Document Type

Article

Publication Date

6-2008

Abstract

The alternative process of mediation is now well-institutionalized and widely (though not universally) perceived to save time and money and satisfy lawyers and parties. However, the process has failed to meet important aspirations of its early proponents and certain expectations and needs of one-shot players. In particular, court-oriented mediation now reflects the dominance and preferences of lawyers and insurance claims adjusters. These repeat players understand the problem to be addressed in personal injury, employment, contract, medical malpractice and other ordinary civil non-family disputes as a matter of merits assessment and litigation risk analysis. Mediation is structured so that litigation issues predominate; other potential issues - personal, psychological, relational, communitarian - disappear.

This approach to mediation may be satisfactory to many parties and appropriate for courts that must engage in the mass processing of cases.

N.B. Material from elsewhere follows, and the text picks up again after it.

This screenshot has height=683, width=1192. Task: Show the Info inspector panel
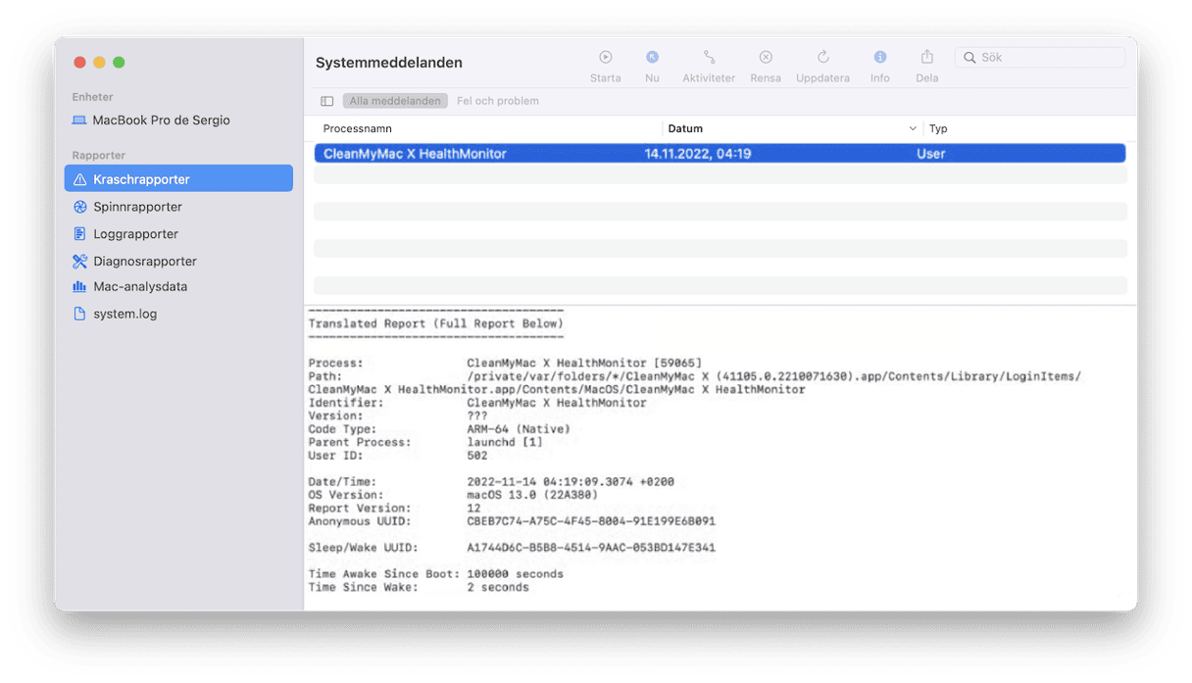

But at least some individual one-shot players, who suddenly must seek redress or defend themselves, need something more. This Article describes a case involving such parties, dealing with their son's heart-breaking disabilities and the narrow problem definition of their two mediations. We consider why the problem definition of their mediations mattered to these parties and how the mediation sessions could have been different. We then propose a systematic method that would enable the customization of mediation sessions, along with three initiatives that courts and private dispute resolution provides could adopt. These initiatives would provide parties with the opportunity to choose whether they wish to engage in a customized process. We also explore why courts should take the lead in experimenting with the breadth of the problems to be resolved by non-family civil court-oriented mediation.